Bertrand Russell, filho da aristocracia britânica, encarnou na sua vida os ideais liberais-libertários da tradição dissidente da cultura e da história inglesa, na esteira de um William Godwin, de William Blake, de Shelley, entre tantos outros poetas, artistas e filósofos dissidentes radicais na sociedade inglesa. Preso por suas ideias e sua militância pacifista no período da Primeira Guerra Mundial, foi perseguido quando de suas conferências nos EUA na década de 1940 e impedido de lecionar por seus escritos contra a religião e crítica ao cristianismo.

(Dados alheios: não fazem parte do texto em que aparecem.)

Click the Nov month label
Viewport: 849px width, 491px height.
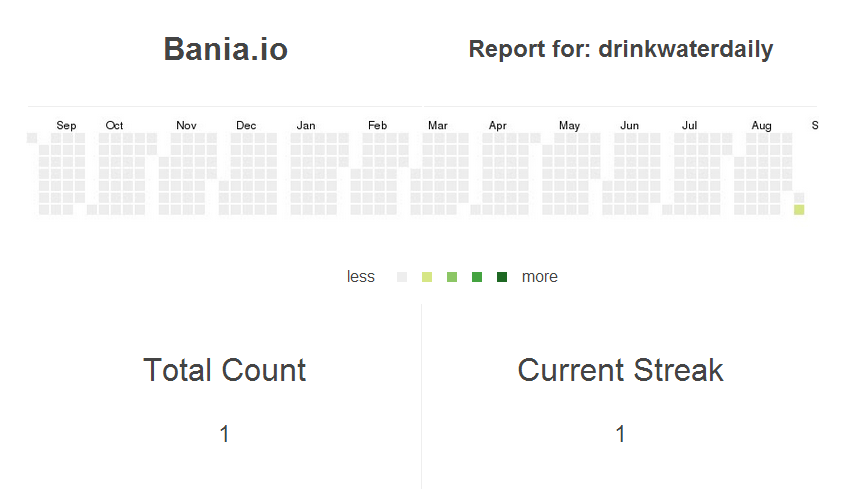tap(186, 126)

Seu livro “Crimes de Guerra no Vietnam” (1967, Monthly Review Press) é uma corajosa e contundente denúncia, direta, sem titubeios, sem meias palavras, da barbárie norte-americana contra o povo vietnamita. 

 

“O racismo do Ocidente, especialmente o dos Estados Unidos, criou uma atmosfera na qual é extremamente difícil fazer ver de modo claro a responsabilidade da América pelos problemas que são considerados “internos” aos países subdesenvolvidos. A guerra do Vietnam é vista como o trágico e inevitável produto do atraso, da pobreza e da selvageria supostamente nativas no Sudeste da Ásia. (…) O fato essencial que desejo afirmar e deixar claro aqui é que a guerra do Vietnam é de responsabilidade dos Estados Unidos. Esta verdade elementar é de importância central para a compreensão desta guerra cruel. Para entender a guerra temos que entender a América, sem ignorar, claro está, a história do povo vietnamita.” Bertrand Russell, War Crimes in Vietnam, pp10-11.

“Os Estados Unidos controlam hoje mais de 60 por cento das riquezas naturais do mundo, embora represente apenas 6 por cento da população mundial. Os minerais e produtos agrícolas de vastas áreas do planeta são propriedades de um punhado de pessoas. (…) A guerra do Vietnam é uma guerra como aquela que os alemães conduziram na Europa do Leste. É uma guerra feita para proteger o domínio da riqueza da região pelos capitalistas americanos” Bertrand Russell, War Crimes in Vietnam, pp116-117.

“O povo do Vietnam representa hoje o papel de soldados universais da luta pela justiça. A sua é uma luta épica, e demonstra o heroísmo de que é capaz o ser humano quando guiado por um nobre ideal. Nossa saudação ao povo do Vietnam.” Bertrand Russell, War Crimes in Vietnam, p178. (minha tradução)

O Tribunal Russell, após a morte de Betrand Russell, foi reativado em 1974 por iniciativa do político socialista italiano Lelio Basso para investigar e denunciar a sangrenta repressão política no Brasil e na América Latina pelas várias ditaduras militares apoiadas ideológica e materialmente pelos EUA.

No momento em que Bolsonaro e seus aliados militares chantageiam o país com ameaças de retorno da ditadura militar, é hora de retomarmos a memória e a iniciativa da tradição de resistência, hora de tomar a iniciativa e ofensiva e denunciar e julgar publicamente os que hoje tem por objetivo condenar o país a reviver um passado de violência e de desonra da nação.